YOUR TASK.
Begin at the line containing "The height and" and retype each line through the end of the records exactly. Include nothing else and no pictures.

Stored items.

◇ ◇ ◇ ◇

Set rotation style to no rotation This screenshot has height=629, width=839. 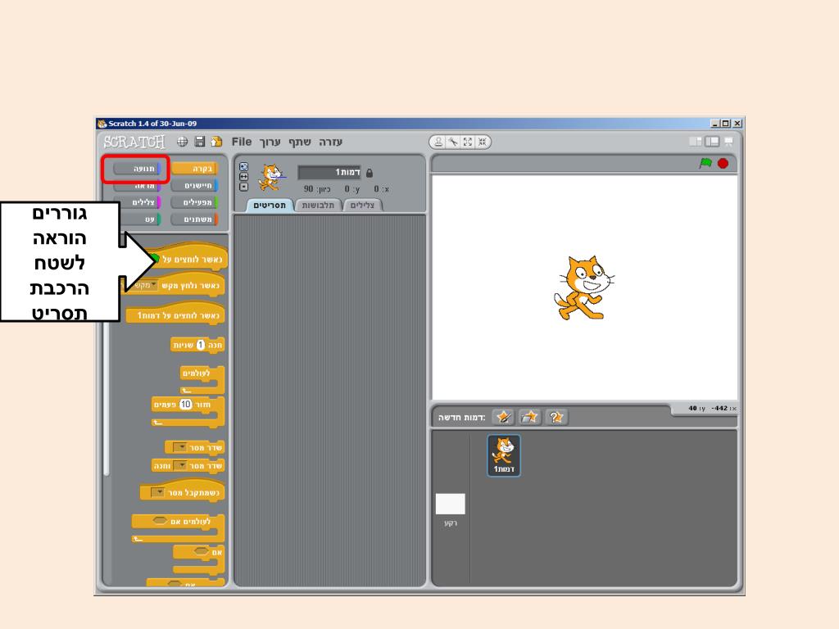(243, 186)
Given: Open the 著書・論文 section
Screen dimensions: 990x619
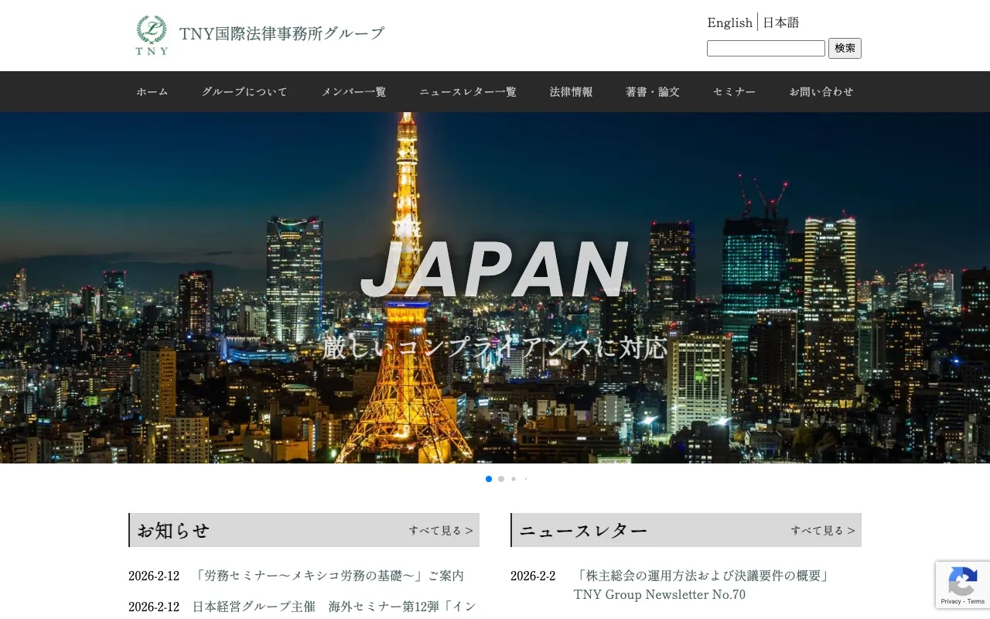Looking at the screenshot, I should [653, 91].
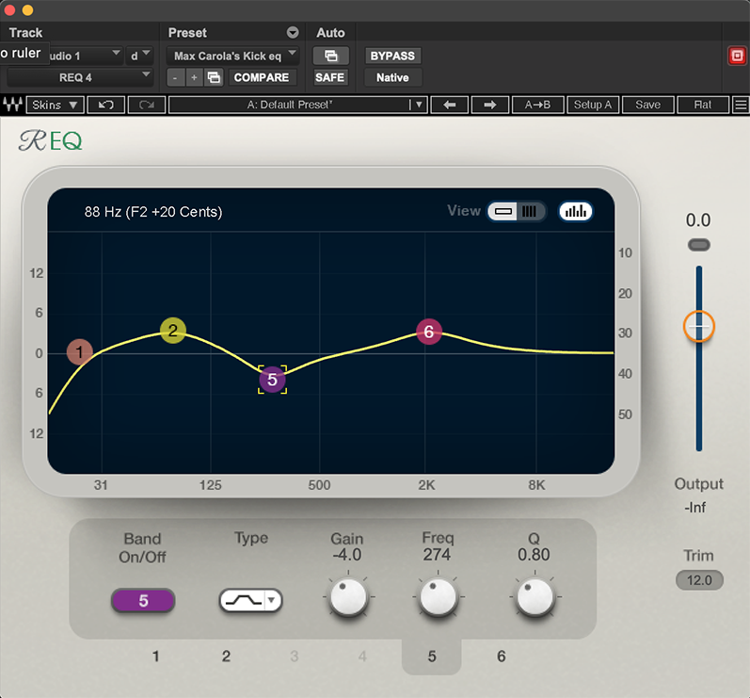Screen dimensions: 750x698
Task: Click the redo arrow in Waves toolbar
Action: 146,105
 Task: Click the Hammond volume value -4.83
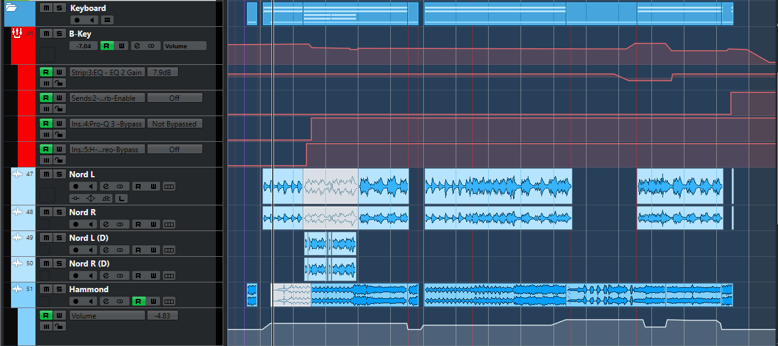pyautogui.click(x=162, y=315)
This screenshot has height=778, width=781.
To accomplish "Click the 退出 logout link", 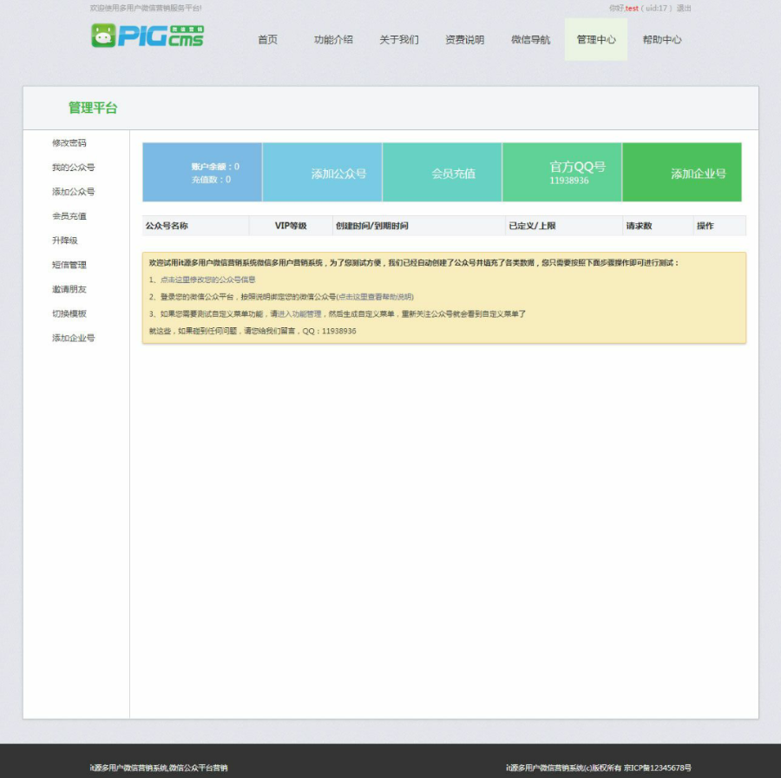I will (684, 8).
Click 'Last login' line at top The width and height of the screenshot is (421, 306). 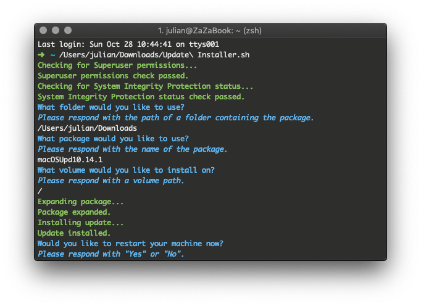click(128, 44)
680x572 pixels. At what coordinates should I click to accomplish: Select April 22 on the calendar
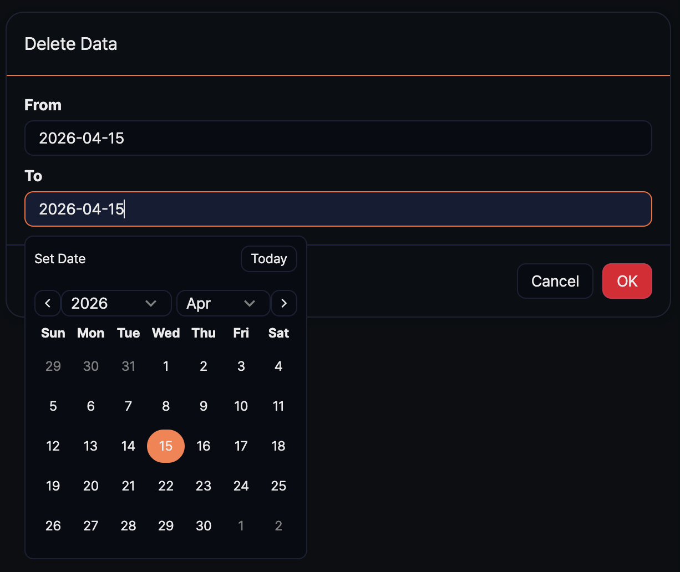click(x=165, y=486)
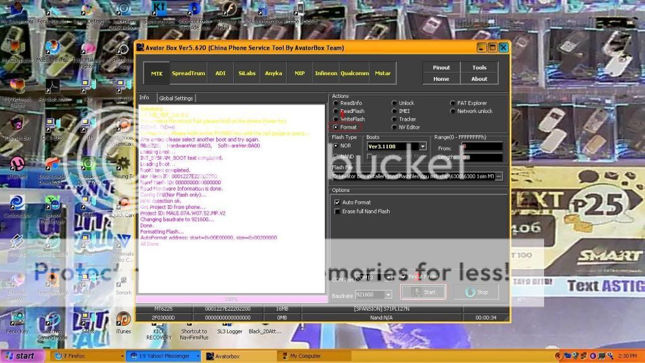Open the COM Port dropdown list

coord(389,277)
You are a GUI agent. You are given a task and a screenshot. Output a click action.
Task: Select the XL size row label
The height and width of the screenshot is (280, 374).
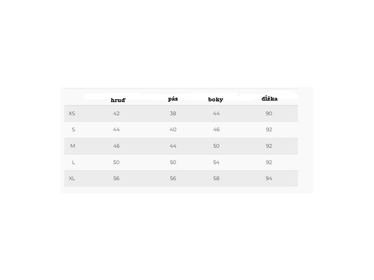coord(72,178)
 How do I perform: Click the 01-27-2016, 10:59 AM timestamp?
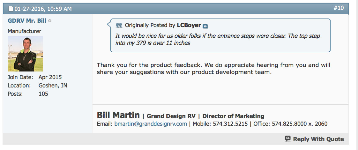(x=42, y=9)
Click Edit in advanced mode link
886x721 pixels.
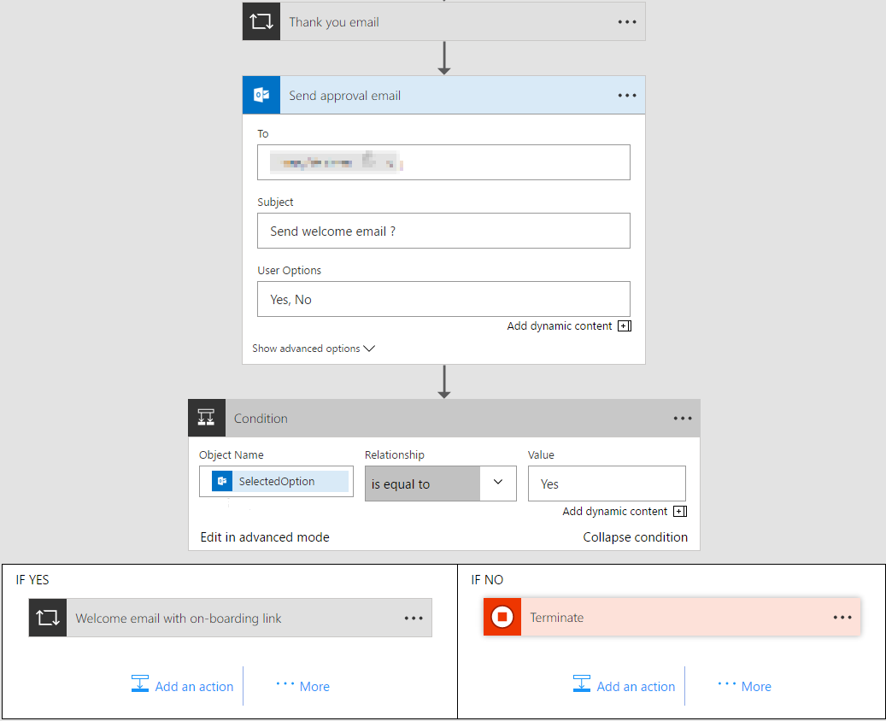click(x=265, y=537)
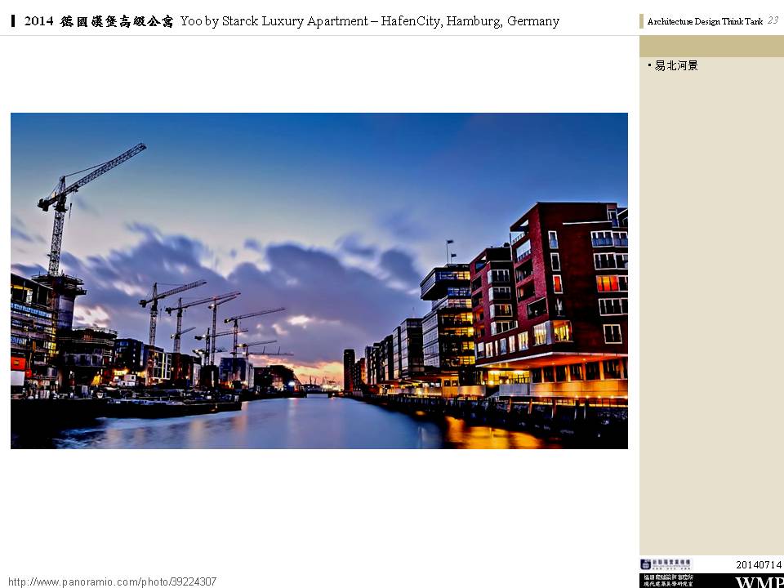Screen dimensions: 784x588
Task: Click the black vertical bar before 2014 title
Action: click(x=13, y=21)
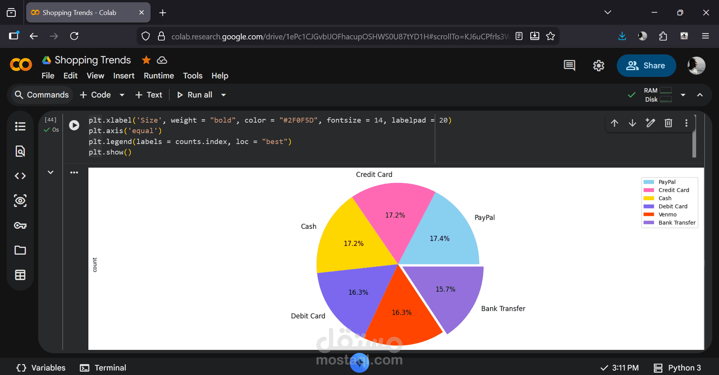Viewport: 719px width, 375px height.
Task: Open the Runtime menu
Action: click(159, 76)
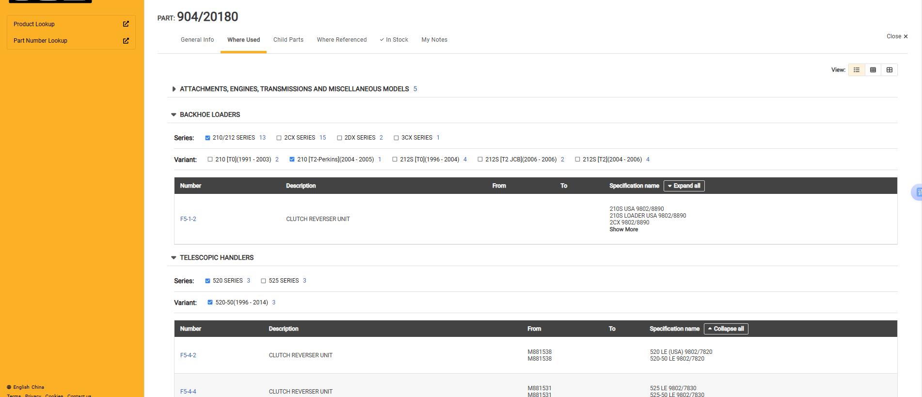922x397 pixels.
Task: Uncheck the 210/212 SERIES checkbox
Action: 207,138
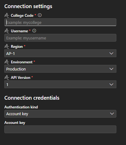Open the Authentication kind dropdown chevron
This screenshot has width=126, height=145.
pos(112,114)
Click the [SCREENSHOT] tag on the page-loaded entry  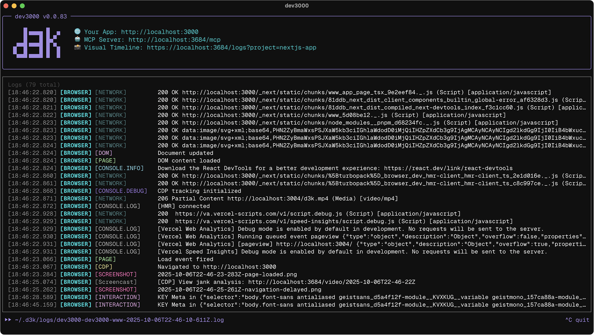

◇ ◇ ◇ ◇

WRITTEN REPLY.
The height and width of the screenshot is (280, 374).
coord(72,178)
 How do I perform: Click the 01-27-2016, 10:59 AM timestamp?
(x=42, y=9)
Click Edit in advanced mode link
886x721 pixels.
click(x=265, y=537)
Screen dimensions: 784x588
Task: Click the black vertical bar before 2014 title
Action: click(x=13, y=21)
Viewport: 719px width, 375px height.
Task: Open the Runtime menu
Action: click(159, 76)
922x397 pixels.
Task: Uncheck the 210/212 SERIES checkbox
Action: 207,138
Open the Authentication kind dropdown chevron
This screenshot has width=126, height=145.
pos(112,114)
Click the [SCREENSHOT] tag on the page-loaded entry  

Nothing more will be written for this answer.